Domenica 08 Settembre 2019
XXIII Domenica del Tempo Ordinario (Anno C)

+ Dal Vangelo secondo Luca  (Lc 14, 25-33)

In quel tempo, una folla numerosa andava con Gesù. Egli si voltò e disse loro:

«Se uno viene a me e non mi ama più di quanto ami suo padre, la madre, la moglie, i figli, i fratelli, le sorelle e perfino la propria vita, non può essere mio discepolo. Colui che non porta la propria croce e non viene dietro a me, non può essere mio discepolo. Chi di voi, volendo costruire una torre, non siede prima a calcolare la spesa e a vedere se ha i mezzi per portarla a termine?
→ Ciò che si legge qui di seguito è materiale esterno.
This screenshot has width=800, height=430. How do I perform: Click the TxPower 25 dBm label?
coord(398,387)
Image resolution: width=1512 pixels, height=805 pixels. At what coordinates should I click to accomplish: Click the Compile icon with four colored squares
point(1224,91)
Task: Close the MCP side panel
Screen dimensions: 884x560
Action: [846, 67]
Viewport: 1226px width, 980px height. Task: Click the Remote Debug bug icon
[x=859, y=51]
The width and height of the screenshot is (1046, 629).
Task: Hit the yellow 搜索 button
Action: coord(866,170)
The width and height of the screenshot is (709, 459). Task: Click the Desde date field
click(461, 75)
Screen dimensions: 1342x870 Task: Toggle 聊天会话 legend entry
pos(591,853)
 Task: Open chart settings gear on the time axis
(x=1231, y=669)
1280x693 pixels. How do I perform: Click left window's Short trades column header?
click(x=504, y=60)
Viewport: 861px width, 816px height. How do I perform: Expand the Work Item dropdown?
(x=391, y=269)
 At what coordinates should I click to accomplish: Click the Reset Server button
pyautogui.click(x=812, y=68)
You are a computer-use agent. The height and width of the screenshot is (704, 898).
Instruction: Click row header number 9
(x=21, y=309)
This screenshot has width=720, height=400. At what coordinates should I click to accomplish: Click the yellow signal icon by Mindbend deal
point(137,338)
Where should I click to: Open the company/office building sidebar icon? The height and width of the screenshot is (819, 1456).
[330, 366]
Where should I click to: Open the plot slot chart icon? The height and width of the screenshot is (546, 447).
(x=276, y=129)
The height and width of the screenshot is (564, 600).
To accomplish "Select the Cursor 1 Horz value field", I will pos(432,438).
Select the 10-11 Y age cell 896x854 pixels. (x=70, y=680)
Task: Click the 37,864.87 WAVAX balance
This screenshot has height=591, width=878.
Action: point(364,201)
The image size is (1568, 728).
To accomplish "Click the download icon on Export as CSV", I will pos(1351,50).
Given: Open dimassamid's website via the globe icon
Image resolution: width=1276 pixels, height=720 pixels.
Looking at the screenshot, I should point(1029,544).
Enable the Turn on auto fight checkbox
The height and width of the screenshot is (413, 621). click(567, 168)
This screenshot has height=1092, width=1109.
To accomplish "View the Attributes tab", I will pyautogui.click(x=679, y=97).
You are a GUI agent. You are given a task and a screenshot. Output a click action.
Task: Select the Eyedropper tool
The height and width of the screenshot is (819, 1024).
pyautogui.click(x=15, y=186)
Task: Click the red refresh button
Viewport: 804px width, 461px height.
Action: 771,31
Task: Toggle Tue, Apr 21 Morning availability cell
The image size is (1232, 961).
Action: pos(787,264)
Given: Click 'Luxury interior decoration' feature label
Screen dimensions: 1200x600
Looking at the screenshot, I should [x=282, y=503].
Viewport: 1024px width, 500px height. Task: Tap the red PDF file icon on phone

Per evitare che, se getta le fondamenta e non è in grado di finire il lavoro, tutti coloro che vedono comincino a deriderlo, dicendo: “Costui ha iniziato a costruire, ma non è stato capace di finire il lavoro”. Oppure quale re, partendo in guerra contro un altro re, non siede prima a esaminare se può affrontare con diecimila uomini chi gli viene incontro con ventimila? Se no, mentre l’altro è ancora lontano, gli manda dei messaggeri per chiedere pace.

Così chiunque di voi non rinuncia a tutti i suoi averi, non può essere mio discepolo».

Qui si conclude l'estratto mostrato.